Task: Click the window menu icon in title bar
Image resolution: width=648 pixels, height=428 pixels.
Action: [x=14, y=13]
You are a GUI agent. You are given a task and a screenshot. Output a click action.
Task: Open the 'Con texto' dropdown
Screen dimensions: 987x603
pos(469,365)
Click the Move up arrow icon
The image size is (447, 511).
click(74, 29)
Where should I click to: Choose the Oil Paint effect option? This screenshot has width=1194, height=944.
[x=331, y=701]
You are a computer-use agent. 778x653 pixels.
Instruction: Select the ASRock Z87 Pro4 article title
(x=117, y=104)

━━━━━━━━

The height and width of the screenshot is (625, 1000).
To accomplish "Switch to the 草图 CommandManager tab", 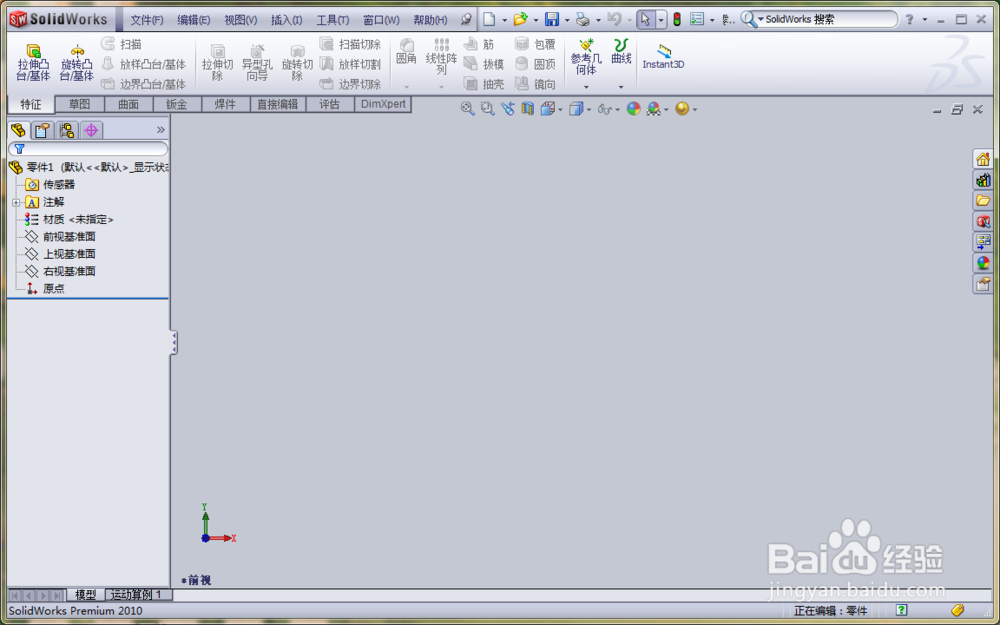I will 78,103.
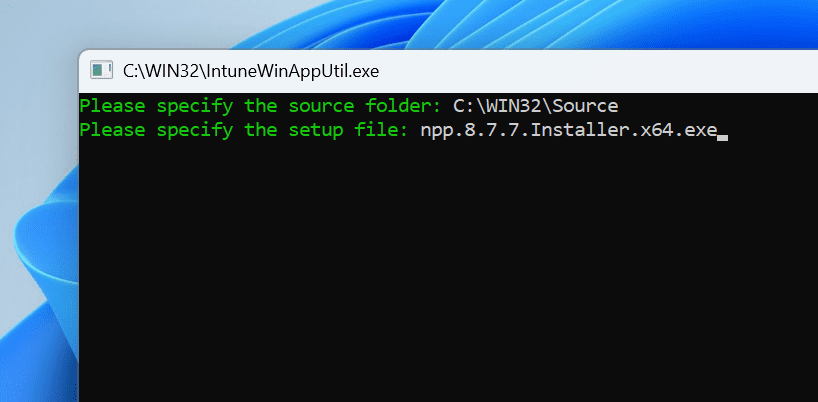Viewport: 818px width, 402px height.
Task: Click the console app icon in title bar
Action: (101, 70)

━━━━━━━━

◆ WORK INSTRUCTIONS:
Filter the listing above, keeping only the lines with "agent".

◆ TASK RESULT:
You are a GUI agent. You are given a task and a screenshot. Output a click action.
You are a computer-use agent. 778x653 pixels.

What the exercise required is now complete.